When Spark was first introduced, it only had the RDD API. A few years later, the DataFrame API was introduced which provided additional optimisations and features. Again, a few years later, the Dataset API was introduced which works with Java and Scala only. The DataFrame is actually the most popular API and the one that Data Scientists like myself, use the most often. However, let us go over some of the properties of RDD before we delve deeper into the DataFrame API.

Properties of RDD.

Resilient:

  • RDD is resilient, which means it is fault-tolerant.
  • DAG: Directed Acyclic Graph.

If we think back to our M&M counting example, let's say you invited 10 friends. If 1 friend decides to go on lunch we do not want to make the other 9 friends recompute their counts to take into consideration our 10th friend’s uncounted pile. Instead, we only recompute the 10th friend count who left for lunch.

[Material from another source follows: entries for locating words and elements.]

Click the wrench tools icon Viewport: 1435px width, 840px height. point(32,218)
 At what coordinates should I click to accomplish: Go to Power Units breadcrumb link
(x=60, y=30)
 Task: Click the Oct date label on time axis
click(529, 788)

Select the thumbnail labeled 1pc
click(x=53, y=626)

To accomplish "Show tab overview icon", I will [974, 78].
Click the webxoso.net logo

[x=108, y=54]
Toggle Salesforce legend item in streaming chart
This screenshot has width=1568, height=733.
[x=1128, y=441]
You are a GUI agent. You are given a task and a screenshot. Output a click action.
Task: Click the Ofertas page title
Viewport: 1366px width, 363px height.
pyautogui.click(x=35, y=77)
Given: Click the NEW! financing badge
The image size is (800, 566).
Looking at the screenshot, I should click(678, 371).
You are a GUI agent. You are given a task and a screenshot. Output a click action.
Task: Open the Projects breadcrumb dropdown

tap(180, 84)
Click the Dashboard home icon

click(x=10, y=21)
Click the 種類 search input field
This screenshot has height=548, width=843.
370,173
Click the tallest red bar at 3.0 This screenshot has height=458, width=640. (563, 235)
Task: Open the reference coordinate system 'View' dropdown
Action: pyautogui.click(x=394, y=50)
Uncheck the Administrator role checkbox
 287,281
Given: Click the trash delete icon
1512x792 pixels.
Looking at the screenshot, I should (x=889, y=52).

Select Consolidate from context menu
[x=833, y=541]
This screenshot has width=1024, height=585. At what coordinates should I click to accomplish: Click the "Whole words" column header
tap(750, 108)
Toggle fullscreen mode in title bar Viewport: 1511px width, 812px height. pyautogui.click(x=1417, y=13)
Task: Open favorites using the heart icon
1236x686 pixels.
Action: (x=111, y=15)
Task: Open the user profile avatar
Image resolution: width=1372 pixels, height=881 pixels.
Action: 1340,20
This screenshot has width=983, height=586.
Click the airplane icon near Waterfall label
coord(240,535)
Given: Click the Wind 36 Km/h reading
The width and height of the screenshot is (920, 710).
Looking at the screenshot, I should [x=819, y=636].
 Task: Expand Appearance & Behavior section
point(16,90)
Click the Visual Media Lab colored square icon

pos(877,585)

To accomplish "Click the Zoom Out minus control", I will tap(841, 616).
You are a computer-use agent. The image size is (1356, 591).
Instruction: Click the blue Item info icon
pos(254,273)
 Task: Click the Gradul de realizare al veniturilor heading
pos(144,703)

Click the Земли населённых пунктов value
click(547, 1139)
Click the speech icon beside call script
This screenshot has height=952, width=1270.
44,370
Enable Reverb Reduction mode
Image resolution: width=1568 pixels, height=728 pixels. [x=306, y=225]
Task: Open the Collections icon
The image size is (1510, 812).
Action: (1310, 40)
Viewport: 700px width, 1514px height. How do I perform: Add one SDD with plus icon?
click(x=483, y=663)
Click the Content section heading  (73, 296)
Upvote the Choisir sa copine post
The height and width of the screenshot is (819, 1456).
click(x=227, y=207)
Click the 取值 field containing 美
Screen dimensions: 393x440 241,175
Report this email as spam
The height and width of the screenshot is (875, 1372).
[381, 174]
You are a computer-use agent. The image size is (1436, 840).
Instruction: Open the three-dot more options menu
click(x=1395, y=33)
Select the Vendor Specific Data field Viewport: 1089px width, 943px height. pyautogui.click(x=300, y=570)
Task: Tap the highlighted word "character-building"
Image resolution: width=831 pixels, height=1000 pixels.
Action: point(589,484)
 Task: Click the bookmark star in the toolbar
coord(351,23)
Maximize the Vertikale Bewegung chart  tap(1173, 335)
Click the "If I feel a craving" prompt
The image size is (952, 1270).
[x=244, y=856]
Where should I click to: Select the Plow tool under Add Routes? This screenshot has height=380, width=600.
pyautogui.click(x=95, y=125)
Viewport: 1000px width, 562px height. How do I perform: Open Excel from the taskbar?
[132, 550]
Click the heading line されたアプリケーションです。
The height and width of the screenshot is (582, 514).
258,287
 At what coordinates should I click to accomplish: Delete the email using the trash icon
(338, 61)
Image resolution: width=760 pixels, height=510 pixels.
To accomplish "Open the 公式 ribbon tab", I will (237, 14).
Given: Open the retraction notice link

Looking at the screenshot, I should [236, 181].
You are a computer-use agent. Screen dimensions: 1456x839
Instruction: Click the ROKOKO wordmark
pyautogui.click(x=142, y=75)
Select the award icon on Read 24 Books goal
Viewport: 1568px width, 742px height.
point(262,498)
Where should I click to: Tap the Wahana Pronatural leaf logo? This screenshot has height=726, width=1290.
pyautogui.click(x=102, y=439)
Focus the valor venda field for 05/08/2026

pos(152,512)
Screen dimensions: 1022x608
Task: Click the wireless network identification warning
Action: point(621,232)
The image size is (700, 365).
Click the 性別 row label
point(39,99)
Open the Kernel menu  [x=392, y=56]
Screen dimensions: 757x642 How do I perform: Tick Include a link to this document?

Wow! This looks interesting.

Distributed:

  • Computed across multiple nodes.

Dataset:

  • Collection of partitioned data.

DataFrame:

  • DataFrames inherit all RDD properties plus metadata.
  • Highly optimised.
  • Always use DataFrames where possible.
  • Spark SQL commands execute against DataFrames.

Let's quickly go over some things that DataFrames are not.

Spark, is not a database:

  • It is a compute engine that can read from databases. The data is ephemeral, meaning lasting a short time.
  • DataFrames are not SQL tables, excel files, etc.
You can see the speed for RDD processes are much slower.

If you look at the image above, you can see the DataFrame far outperform RDDs.

Spark DataFrame Execution is done by something called Catalyst which can also tell you how to execute your query faster. This is because the DataFrame API specifies what you want to be done, and not how you want it to be done so Catalyst can optimise the ‘how’ for you. This is what we call ‘Declarative’.